- [Description of the task] Please set down each line of the listing below word for word, from the first line to the last, changing nothing.

[Element lookup listing]
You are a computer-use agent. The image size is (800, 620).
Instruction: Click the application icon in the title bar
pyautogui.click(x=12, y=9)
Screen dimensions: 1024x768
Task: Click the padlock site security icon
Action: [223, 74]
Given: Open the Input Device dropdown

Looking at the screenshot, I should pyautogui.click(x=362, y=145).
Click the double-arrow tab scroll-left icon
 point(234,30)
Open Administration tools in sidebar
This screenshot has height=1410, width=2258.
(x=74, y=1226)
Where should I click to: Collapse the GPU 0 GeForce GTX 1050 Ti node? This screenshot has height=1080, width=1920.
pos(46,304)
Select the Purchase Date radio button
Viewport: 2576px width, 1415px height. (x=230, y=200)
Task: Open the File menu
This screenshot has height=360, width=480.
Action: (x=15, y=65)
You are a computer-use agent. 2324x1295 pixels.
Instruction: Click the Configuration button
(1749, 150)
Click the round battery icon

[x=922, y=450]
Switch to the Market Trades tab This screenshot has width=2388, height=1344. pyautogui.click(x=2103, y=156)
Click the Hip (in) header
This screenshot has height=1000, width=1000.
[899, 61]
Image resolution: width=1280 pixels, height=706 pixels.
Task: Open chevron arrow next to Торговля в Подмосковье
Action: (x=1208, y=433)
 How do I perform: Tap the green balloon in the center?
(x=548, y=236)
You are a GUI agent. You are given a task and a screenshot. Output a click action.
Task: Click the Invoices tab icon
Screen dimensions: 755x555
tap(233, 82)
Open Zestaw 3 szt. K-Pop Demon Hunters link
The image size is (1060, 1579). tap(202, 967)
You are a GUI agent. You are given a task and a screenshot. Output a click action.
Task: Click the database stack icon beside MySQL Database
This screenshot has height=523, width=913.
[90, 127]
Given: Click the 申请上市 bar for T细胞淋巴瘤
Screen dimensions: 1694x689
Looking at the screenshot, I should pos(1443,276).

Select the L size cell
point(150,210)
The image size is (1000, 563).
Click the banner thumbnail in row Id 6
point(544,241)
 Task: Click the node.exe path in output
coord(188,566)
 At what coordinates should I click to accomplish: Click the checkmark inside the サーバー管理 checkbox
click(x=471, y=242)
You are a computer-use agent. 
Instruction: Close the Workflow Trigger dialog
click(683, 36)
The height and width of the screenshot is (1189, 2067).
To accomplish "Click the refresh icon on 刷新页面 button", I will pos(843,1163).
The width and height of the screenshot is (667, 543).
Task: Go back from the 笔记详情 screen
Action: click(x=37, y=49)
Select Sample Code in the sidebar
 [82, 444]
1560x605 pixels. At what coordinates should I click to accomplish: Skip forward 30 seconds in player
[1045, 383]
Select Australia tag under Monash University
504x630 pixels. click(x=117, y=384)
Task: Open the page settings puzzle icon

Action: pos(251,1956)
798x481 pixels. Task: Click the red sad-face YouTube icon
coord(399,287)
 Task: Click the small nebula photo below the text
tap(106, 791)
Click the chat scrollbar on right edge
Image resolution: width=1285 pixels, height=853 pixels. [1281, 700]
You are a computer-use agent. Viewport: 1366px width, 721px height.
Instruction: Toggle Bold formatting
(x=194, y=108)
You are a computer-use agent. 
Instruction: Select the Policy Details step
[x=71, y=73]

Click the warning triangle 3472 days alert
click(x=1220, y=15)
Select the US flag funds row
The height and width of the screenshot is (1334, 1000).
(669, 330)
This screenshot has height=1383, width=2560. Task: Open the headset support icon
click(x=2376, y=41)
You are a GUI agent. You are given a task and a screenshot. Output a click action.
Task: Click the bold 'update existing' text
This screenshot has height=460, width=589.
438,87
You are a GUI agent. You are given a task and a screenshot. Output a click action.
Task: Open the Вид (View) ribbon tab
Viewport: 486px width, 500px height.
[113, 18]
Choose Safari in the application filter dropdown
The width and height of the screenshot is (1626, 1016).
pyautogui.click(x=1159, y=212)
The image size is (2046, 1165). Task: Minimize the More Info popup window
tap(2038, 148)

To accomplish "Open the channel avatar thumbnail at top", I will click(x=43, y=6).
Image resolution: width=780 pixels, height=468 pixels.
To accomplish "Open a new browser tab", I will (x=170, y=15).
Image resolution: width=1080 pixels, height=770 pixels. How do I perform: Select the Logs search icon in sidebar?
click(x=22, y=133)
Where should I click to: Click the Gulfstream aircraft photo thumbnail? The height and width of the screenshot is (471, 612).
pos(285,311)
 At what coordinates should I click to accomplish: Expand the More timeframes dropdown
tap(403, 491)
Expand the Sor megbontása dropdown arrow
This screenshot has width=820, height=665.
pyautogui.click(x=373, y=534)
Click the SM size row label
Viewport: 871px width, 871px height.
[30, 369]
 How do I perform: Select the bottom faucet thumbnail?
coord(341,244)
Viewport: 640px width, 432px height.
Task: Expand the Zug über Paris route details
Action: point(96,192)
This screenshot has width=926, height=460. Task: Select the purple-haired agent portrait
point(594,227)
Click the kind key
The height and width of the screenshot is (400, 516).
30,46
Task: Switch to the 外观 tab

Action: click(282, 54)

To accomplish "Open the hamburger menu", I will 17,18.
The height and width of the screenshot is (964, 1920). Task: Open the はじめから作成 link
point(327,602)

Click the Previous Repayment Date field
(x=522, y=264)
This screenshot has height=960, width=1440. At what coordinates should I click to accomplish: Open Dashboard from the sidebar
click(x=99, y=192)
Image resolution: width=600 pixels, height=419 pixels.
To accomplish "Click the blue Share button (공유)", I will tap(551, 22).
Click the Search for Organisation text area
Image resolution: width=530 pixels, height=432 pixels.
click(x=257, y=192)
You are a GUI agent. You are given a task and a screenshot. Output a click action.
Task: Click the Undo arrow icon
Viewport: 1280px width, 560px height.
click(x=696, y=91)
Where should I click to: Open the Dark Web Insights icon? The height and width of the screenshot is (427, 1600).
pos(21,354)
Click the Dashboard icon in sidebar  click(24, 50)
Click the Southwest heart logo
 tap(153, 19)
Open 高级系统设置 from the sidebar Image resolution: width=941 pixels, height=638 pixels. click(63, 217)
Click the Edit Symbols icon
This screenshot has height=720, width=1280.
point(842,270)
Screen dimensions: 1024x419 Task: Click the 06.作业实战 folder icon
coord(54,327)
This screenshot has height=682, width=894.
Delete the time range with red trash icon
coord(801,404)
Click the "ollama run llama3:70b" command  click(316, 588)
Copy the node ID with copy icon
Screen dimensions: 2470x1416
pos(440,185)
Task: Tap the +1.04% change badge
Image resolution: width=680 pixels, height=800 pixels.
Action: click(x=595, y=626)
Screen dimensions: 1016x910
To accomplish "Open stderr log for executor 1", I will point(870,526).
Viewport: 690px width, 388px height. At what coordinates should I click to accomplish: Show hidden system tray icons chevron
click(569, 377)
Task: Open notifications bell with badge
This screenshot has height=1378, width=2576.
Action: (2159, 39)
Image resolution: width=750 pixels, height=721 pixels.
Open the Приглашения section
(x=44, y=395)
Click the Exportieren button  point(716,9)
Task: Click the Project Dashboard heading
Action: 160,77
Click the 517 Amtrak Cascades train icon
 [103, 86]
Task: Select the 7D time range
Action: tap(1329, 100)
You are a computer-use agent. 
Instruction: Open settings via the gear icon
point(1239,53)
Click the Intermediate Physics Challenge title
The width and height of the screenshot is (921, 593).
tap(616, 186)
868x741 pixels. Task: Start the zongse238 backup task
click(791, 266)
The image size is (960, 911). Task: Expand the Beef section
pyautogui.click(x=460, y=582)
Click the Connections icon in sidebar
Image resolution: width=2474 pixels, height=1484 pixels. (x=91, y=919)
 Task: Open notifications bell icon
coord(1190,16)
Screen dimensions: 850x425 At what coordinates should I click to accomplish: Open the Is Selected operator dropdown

- [Written answer]
You are a computer-use agent. The image size is (800, 620).
Instruction: Click the application icon in the title bar
pyautogui.click(x=12, y=9)
Screen dimensions: 1024x768
Task: Click the padlock site security icon
Action: [223, 74]
Given: Open the Input Device dropdown

Looking at the screenshot, I should pyautogui.click(x=362, y=145).
Click the double-arrow tab scroll-left icon
 point(234,30)
Open Administration tools in sidebar
This screenshot has height=1410, width=2258.
(x=74, y=1226)
Where should I click to: Collapse the GPU 0 GeForce GTX 1050 Ti node? This screenshot has height=1080, width=1920.
pos(46,304)
Select the Purchase Date radio button
Viewport: 2576px width, 1415px height. (x=230, y=200)
Task: Open the File menu
This screenshot has height=360, width=480.
Action: (x=15, y=65)
You are a computer-use agent. 2324x1295 pixels.
Instruction: Click the Configuration button
(1749, 150)
Click the round battery icon

[x=922, y=450]
Switch to the Market Trades tab This screenshot has width=2388, height=1344. pyautogui.click(x=2103, y=156)
Click the Hip (in) header
This screenshot has height=1000, width=1000.
[899, 61]
Image resolution: width=1280 pixels, height=706 pixels.
Task: Open chevron arrow next to Торговля в Подмосковье
Action: (x=1208, y=433)
 How do I perform: Tap the green balloon in the center?
(x=548, y=236)
You are a GUI agent. You are given a task and a screenshot. Output a click action.
Task: Click the Invoices tab icon
Screen dimensions: 755x555
tap(233, 82)
Open Zestaw 3 szt. K-Pop Demon Hunters link
The image size is (1060, 1579). tap(202, 967)
You are a GUI agent. You are given a task and a screenshot. Output a click action.
Task: Click the database stack icon beside MySQL Database
This screenshot has height=523, width=913.
[90, 127]
Given: Click the 申请上市 bar for T细胞淋巴瘤
Screen dimensions: 1694x689
Looking at the screenshot, I should pos(1443,276).

Select the L size cell
point(150,210)
The image size is (1000, 563).
Click the banner thumbnail in row Id 6
point(544,241)
 Task: Click the node.exe path in output
coord(188,566)
 At what coordinates should I click to accomplish: Click the checkmark inside the サーバー管理 checkbox
click(x=471, y=242)
You are a computer-use agent. 
Instruction: Close the Workflow Trigger dialog
click(683, 36)
The height and width of the screenshot is (1189, 2067).
To accomplish "Click the refresh icon on 刷新页面 button", I will pos(843,1163).
The width and height of the screenshot is (667, 543).
Task: Go back from the 笔记详情 screen
Action: click(x=37, y=49)
Select Sample Code in the sidebar
 [82, 444]
1560x605 pixels. At what coordinates should I click to accomplish: Skip forward 30 seconds in player
[1045, 383]
Select Australia tag under Monash University
504x630 pixels. click(x=117, y=384)
Task: Open the page settings puzzle icon

Action: pos(251,1956)
798x481 pixels. Task: Click the red sad-face YouTube icon
coord(399,287)
 Task: Click the small nebula photo below the text
tap(106, 791)
Click the chat scrollbar on right edge
Image resolution: width=1285 pixels, height=853 pixels. [1281, 700]
You are a computer-use agent. Viewport: 1366px width, 721px height.
Instruction: Toggle Bold formatting
(x=194, y=108)
You are a computer-use agent. 
Instruction: Select the Policy Details step
[x=71, y=73]

Click the warning triangle 3472 days alert
click(x=1220, y=15)
Select the US flag funds row
The height and width of the screenshot is (1334, 1000).
(669, 330)
This screenshot has height=1383, width=2560. Task: Open the headset support icon
click(x=2376, y=41)
You are a GUI agent. You are given a task and a screenshot. Output a click action.
Task: Click the bold 'update existing' text
This screenshot has height=460, width=589.
438,87
You are a GUI agent. You are given a task and a screenshot. Output a click action.
Task: Open the Вид (View) ribbon tab
Viewport: 486px width, 500px height.
[113, 18]
Choose Safari in the application filter dropdown
The width and height of the screenshot is (1626, 1016).
pyautogui.click(x=1159, y=212)
The image size is (2046, 1165). Task: Minimize the More Info popup window
tap(2038, 148)

To accomplish "Open the channel avatar thumbnail at top", I will click(x=43, y=6).
Image resolution: width=780 pixels, height=468 pixels.
To accomplish "Open a new browser tab", I will (x=170, y=15).
Image resolution: width=1080 pixels, height=770 pixels. How do I perform: Select the Logs search icon in sidebar?
click(x=22, y=133)
Where should I click to: Click the Gulfstream aircraft photo thumbnail? The height and width of the screenshot is (471, 612).
pos(285,311)
 At what coordinates should I click to accomplish: Expand the More timeframes dropdown
tap(403, 491)
Expand the Sor megbontása dropdown arrow
This screenshot has width=820, height=665.
pyautogui.click(x=373, y=534)
Click the SM size row label
Viewport: 871px width, 871px height.
[30, 369]
 How do I perform: Select the bottom faucet thumbnail?
coord(341,244)
Viewport: 640px width, 432px height.
Task: Expand the Zug über Paris route details
Action: point(96,192)
This screenshot has width=926, height=460. Task: Select the purple-haired agent portrait
point(594,227)
Click the kind key
The height and width of the screenshot is (400, 516).
30,46
Task: Switch to the 外观 tab

Action: click(282, 54)

To accomplish "Open the hamburger menu", I will 17,18.
The height and width of the screenshot is (964, 1920). Task: Open the はじめから作成 link
point(327,602)

Click the Previous Repayment Date field
(x=522, y=264)
This screenshot has height=960, width=1440. At what coordinates should I click to accomplish: Open Dashboard from the sidebar
click(x=99, y=192)
Image resolution: width=600 pixels, height=419 pixels.
To accomplish "Click the blue Share button (공유)", I will tap(551, 22).
Click the Search for Organisation text area
Image resolution: width=530 pixels, height=432 pixels.
click(x=257, y=192)
You are a GUI agent. You are given a task and a screenshot. Output a click action.
Task: Click the Undo arrow icon
Viewport: 1280px width, 560px height.
click(x=696, y=91)
Where should I click to: Open the Dark Web Insights icon? The height and width of the screenshot is (427, 1600).
pos(21,354)
Click the Dashboard icon in sidebar  click(24, 50)
Click the Southwest heart logo
 tap(153, 19)
Open 高级系统设置 from the sidebar Image resolution: width=941 pixels, height=638 pixels. click(63, 217)
Click the Edit Symbols icon
This screenshot has height=720, width=1280.
point(842,270)
Screen dimensions: 1024x419 Task: Click the 06.作业实战 folder icon
coord(54,327)
This screenshot has height=682, width=894.
Delete the time range with red trash icon
coord(801,404)
Click the "ollama run llama3:70b" command  click(316, 588)
Copy the node ID with copy icon
Screen dimensions: 2470x1416
pos(440,185)
Task: Tap the +1.04% change badge
Image resolution: width=680 pixels, height=800 pixels.
Action: click(x=595, y=626)
Screen dimensions: 1016x910
To accomplish "Open stderr log for executor 1", I will point(870,526).
Viewport: 690px width, 388px height. At what coordinates should I click to accomplish: Show hidden system tray icons chevron
click(569, 377)
Task: Open notifications bell with badge
This screenshot has height=1378, width=2576.
Action: (2159, 39)
Image resolution: width=750 pixels, height=721 pixels.
Open the Приглашения section
(x=44, y=395)
Click the Exportieren button  point(716,9)
Task: Click the Project Dashboard heading
Action: 160,77
Click the 517 Amtrak Cascades train icon
 [103, 86]
Task: Select the 7D time range
Action: tap(1329, 100)
You are a computer-use agent. 
Instruction: Open settings via the gear icon
point(1239,53)
Click the Intermediate Physics Challenge title
The width and height of the screenshot is (921, 593).
tap(616, 186)
868x741 pixels. Task: Start the zongse238 backup task
click(791, 266)
The image size is (960, 911). Task: Expand the Beef section
pyautogui.click(x=460, y=582)
Click the Connections icon in sidebar
Image resolution: width=2474 pixels, height=1484 pixels. (x=91, y=919)
 Task: Open notifications bell icon
coord(1190,16)
Screen dimensions: 850x425 At what coordinates should I click to accomplish: Open the Is Selected operator dropdown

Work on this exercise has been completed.